● **PROBLEM DESCRIPTION**: Once you have read the listing, print all of it word for word.

*** THE DATA Section Begins ***

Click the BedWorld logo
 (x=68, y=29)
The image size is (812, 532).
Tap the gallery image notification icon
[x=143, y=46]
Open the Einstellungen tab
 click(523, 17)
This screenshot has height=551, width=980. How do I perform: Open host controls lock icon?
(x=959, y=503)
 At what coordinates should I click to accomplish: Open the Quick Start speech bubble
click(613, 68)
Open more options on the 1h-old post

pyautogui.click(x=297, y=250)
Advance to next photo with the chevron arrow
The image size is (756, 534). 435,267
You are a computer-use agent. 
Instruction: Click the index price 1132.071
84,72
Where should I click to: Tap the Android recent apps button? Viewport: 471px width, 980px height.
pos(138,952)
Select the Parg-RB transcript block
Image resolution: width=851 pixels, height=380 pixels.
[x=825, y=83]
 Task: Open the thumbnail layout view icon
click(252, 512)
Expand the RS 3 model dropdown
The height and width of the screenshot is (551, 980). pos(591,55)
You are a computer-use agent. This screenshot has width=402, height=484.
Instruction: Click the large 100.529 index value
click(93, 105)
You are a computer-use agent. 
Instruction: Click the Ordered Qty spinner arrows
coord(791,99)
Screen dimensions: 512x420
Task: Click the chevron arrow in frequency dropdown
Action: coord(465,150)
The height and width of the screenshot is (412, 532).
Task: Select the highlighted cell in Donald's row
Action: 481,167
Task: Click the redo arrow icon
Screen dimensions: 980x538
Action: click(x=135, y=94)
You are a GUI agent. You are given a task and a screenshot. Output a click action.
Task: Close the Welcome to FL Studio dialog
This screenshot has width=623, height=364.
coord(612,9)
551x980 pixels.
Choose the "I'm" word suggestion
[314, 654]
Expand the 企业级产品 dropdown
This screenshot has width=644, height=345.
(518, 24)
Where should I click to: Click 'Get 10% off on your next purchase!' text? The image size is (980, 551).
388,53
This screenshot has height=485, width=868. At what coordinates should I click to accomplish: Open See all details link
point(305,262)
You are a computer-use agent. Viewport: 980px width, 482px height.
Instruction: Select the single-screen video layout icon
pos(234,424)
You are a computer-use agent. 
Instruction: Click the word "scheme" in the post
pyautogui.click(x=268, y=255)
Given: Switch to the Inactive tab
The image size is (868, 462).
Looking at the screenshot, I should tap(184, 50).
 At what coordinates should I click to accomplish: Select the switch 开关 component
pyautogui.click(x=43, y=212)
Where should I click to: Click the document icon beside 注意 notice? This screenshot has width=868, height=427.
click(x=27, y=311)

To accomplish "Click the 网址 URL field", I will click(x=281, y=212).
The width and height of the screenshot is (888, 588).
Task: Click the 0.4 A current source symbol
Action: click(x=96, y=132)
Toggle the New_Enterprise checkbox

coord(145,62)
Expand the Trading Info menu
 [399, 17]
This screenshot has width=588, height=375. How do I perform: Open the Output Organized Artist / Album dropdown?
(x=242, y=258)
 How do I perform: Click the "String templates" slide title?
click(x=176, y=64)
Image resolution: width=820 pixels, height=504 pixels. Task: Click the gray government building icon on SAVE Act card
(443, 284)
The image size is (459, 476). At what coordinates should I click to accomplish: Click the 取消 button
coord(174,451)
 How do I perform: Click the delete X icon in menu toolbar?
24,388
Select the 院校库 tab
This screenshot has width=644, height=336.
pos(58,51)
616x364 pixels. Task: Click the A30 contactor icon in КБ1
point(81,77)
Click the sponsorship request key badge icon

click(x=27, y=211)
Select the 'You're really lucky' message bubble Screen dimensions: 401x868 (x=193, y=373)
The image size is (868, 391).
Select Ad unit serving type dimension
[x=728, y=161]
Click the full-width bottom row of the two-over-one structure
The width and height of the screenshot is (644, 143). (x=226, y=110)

*** THE DATA Section Ends ***

● **RESPONSE**:
Click the BedWorld logo
 (x=68, y=29)
The image size is (812, 532).
Tap the gallery image notification icon
[x=143, y=46]
Open the Einstellungen tab
 click(523, 17)
This screenshot has height=551, width=980. How do I perform: Open host controls lock icon?
(x=959, y=503)
 At what coordinates should I click to accomplish: Open the Quick Start speech bubble
click(613, 68)
Open more options on the 1h-old post

pyautogui.click(x=297, y=250)
Advance to next photo with the chevron arrow
The image size is (756, 534). 435,267
You are a computer-use agent. 
Instruction: Click the index price 1132.071
84,72
Where should I click to: Tap the Android recent apps button? Viewport: 471px width, 980px height.
pos(138,952)
Select the Parg-RB transcript block
Image resolution: width=851 pixels, height=380 pixels.
[x=825, y=83]
 Task: Open the thumbnail layout view icon
click(252, 512)
Expand the RS 3 model dropdown
The height and width of the screenshot is (551, 980). pos(591,55)
You are a computer-use agent. This screenshot has width=402, height=484.
Instruction: Click the large 100.529 index value
click(93, 105)
You are a computer-use agent. 
Instruction: Click the Ordered Qty spinner arrows
coord(791,99)
Screen dimensions: 512x420
Task: Click the chevron arrow in frequency dropdown
Action: coord(465,150)
The height and width of the screenshot is (412, 532).
Task: Select the highlighted cell in Donald's row
Action: 481,167
Task: Click the redo arrow icon
Screen dimensions: 980x538
Action: click(x=135, y=94)
You are a GUI agent. You are given a task and a screenshot. Output a click action.
Task: Close the Welcome to FL Studio dialog
This screenshot has width=623, height=364.
coord(612,9)
551x980 pixels.
Choose the "I'm" word suggestion
[314, 654]
Expand the 企业级产品 dropdown
This screenshot has width=644, height=345.
(518, 24)
Where should I click to: Click 'Get 10% off on your next purchase!' text? The image size is (980, 551).
388,53
This screenshot has height=485, width=868. At what coordinates should I click to accomplish: Open See all details link
point(305,262)
You are a computer-use agent. Viewport: 980px width, 482px height.
Instruction: Select the single-screen video layout icon
pos(234,424)
You are a computer-use agent. 
Instruction: Click the word "scheme" in the post
pyautogui.click(x=268, y=255)
Given: Switch to the Inactive tab
The image size is (868, 462).
Looking at the screenshot, I should tap(184, 50).
 At what coordinates should I click to accomplish: Select the switch 开关 component
pyautogui.click(x=43, y=212)
Where should I click to: Click the document icon beside 注意 notice? This screenshot has width=868, height=427.
click(x=27, y=311)

To accomplish "Click the 网址 URL field", I will click(x=281, y=212).
The width and height of the screenshot is (888, 588).
Task: Click the 0.4 A current source symbol
Action: click(x=96, y=132)
Toggle the New_Enterprise checkbox

coord(145,62)
Expand the Trading Info menu
 [399, 17]
This screenshot has width=588, height=375. How do I perform: Open the Output Organized Artist / Album dropdown?
(x=242, y=258)
 How do I perform: Click the "String templates" slide title?
click(x=176, y=64)
Image resolution: width=820 pixels, height=504 pixels. Task: Click the gray government building icon on SAVE Act card
(443, 284)
The image size is (459, 476). At what coordinates should I click to accomplish: Click the 取消 button
coord(174,451)
 How do I perform: Click the delete X icon in menu toolbar?
24,388
Select the 院校库 tab
This screenshot has width=644, height=336.
pos(58,51)
616x364 pixels. Task: Click the A30 contactor icon in КБ1
point(81,77)
Click the sponsorship request key badge icon

click(x=27, y=211)
Select the 'You're really lucky' message bubble Screen dimensions: 401x868 (x=193, y=373)
The image size is (868, 391).
Select Ad unit serving type dimension
[x=728, y=161]
Click the full-width bottom row of the two-over-one structure
The width and height of the screenshot is (644, 143). (x=226, y=110)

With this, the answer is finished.